> [Directions]:
Copy out each line of the data that contains "computer".

*** Opening Supplied entries ***

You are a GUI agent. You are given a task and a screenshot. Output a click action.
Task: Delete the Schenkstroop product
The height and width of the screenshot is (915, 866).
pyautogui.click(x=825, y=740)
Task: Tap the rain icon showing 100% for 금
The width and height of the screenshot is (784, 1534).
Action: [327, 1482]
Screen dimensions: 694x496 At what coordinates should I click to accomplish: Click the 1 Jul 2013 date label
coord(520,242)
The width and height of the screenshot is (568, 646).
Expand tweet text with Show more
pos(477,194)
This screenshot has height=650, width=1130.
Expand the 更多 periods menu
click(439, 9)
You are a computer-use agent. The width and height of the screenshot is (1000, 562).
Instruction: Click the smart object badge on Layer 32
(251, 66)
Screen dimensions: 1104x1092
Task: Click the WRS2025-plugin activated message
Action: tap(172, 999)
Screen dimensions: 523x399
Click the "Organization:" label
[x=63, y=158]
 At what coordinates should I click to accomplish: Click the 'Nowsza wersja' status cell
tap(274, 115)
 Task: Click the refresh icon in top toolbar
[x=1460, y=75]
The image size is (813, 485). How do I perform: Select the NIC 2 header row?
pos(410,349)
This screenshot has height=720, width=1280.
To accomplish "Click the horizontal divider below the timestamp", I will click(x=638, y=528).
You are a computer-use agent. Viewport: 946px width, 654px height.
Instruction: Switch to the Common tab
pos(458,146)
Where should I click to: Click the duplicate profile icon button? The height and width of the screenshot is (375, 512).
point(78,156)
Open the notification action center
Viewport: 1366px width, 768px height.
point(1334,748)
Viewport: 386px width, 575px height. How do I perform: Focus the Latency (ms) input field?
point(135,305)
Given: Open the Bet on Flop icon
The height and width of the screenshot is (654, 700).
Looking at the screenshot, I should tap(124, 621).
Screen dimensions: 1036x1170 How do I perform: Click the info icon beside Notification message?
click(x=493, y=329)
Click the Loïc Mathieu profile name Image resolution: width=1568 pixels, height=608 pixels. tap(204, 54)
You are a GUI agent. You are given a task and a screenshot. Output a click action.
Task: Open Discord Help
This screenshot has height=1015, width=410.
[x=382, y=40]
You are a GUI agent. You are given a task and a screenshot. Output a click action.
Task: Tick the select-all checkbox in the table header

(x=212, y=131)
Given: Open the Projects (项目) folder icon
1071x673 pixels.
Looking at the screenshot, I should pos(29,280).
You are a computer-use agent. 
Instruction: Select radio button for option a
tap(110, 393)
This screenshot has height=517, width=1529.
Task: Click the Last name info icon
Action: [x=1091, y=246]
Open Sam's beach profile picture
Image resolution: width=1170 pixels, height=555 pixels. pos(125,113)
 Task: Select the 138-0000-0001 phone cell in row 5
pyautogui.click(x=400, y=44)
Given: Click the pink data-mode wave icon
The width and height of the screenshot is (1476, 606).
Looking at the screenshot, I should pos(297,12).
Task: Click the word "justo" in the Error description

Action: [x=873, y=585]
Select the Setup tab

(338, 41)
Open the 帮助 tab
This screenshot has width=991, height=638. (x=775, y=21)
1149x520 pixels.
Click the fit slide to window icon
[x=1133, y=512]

*** Closing Supplied entries ***

> [Completed task]:
You are a computer-use agent. The width and height of the screenshot is (1000, 562).
You are a computer-use agent. Viewport: 946px width, 654px height.
You are a computer-use agent. 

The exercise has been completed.